Lee Allen, Contributing Writer

March 17, 2022

3 Min Read
TNFP0317-ARS-pecans.jpg
Pecans grow at midseason.USDA ARS

It’s always something, and in this case that something involves pecan pests in New Mexico, Texas, Arizona, and elsewhere.

They’re ubiquitous in some orchards.  In Georgia, weevils are a problem in older trees and in Georgia, there’s a lot of those.  In Texas, the weevils are referred to as, “the key pest in U.S. pecans.”

New Mexico is the No. 2 pecan-producing state in the nation with Dona Ana County lauded as the top pecan-producing county.  The New Mexico Agriculture Department supervises pecan weevil quarantines and requires licensing of sellers and buyers to track shipments.

Arizona doesn’t have a weevil problem, but the University of Arizona Pest Management Center has announced the state had joined the list of pecan providers on the lookout for yet another new pest.

“A mirid plant bug in high numbers has been observed on the catkins of some central Arizona pecan orchards,” they reported, noting this was a first-time observation and, “multiple growers have expressed concerns about potential impacts to the crop.”

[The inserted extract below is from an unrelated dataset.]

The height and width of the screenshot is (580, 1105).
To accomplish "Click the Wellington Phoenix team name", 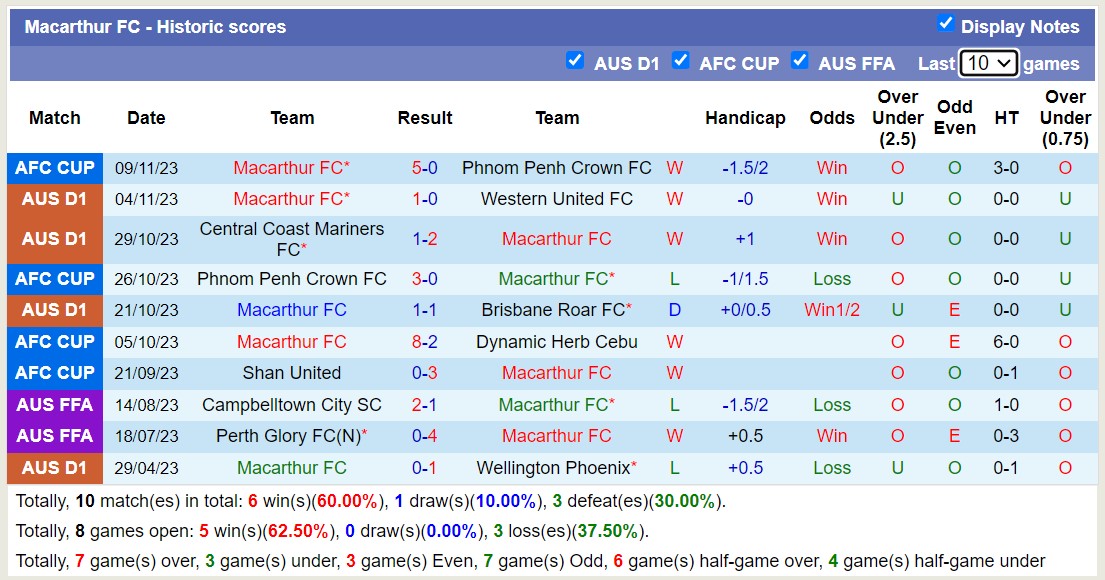I will (557, 466).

In a Cooperative Extension bulletin, they wrote: “The primary concern is that these bugs may move from the catkins to young nuts where probing of young fruit before shell-hardening causes those young nuts to abort.  We are uncertain if the catkin bugs will become irrelevant to pecan growers or if Arizona’s experience will be closer to that of pistachio growers in California.  There is no easy answer here.”

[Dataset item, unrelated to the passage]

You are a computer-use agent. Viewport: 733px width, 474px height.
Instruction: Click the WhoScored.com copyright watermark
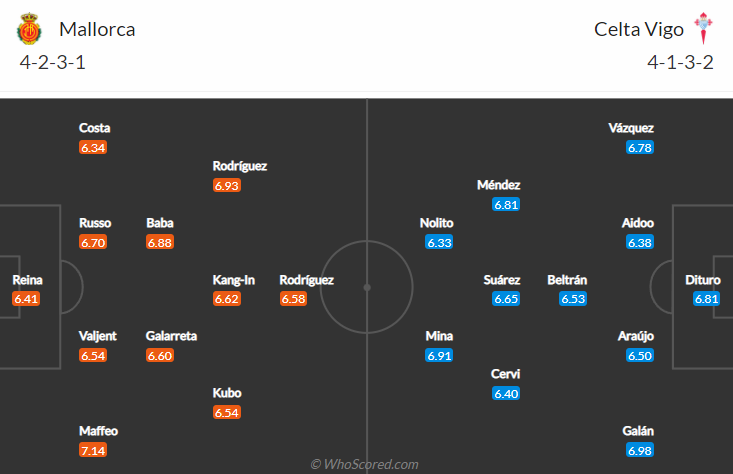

Pest Management Center Director Peter Ellsworth advocates “exclusion” as the No. 1 job in Integrated Pest Management. “Everyone should practice vigilance so we can continue to prevent this serious pecan pest from establishing in Arizona.  Suspect samples can be brought to the attention of Cooperative Extension personnel so we can identify the insect before it establishes or threatens commercial production.”

Monitoring in Arizona

“While Arizona pecan growers don’t have to worry about pecan weevil, which can destroy 90% of a crop, we are closely monitoring an explosion of the plant bug in lower elevation orchards,” said horticulturist Joshua Sherman of the University of Arizona College of Agriculture and Cooperative Extension.  The insects have been reported primarily on Western, Wichita, and Bradley varieties.

“The insect appears to be a species of clouded plant bug and because it’s brand new, we don’t know yet if it’s a significant impact on flowering,” he added. “Mirids feed on the catkins, the male flower of the tree, and subsequent lower pollination would significantly reduce yield success.”  Sherman is also keeping an eye on another recent first-time arrival, the previously reported pecan bud moth.

“Arizona pecan growers already have to keep watch for the state’s two biggest pecan pests, the yellow and black aphid and the brown marmorated stink bug.”

Sherman was asked about this year’s harvest in Arizona’s 30,000 acres of pecans. “Newer acreage is coming into production years reaching sixth and seventh year and putting on more of a crop.  Pawnee got harvested on the normal schedule, but the traditional December/January harvest was delayed because of unusually warm weather. The mature trees are producing heavy loads and it looks like an above-average year might be possible.”

Unfortunately for those who rely on numerical yield reports, the U.S. Department of Agriculture’s National Agricultural Statistics Service did not publish its January Pecan Production report because of cost issues.  That report typically contained preliminary acreage, yield, production, price, and value estimates.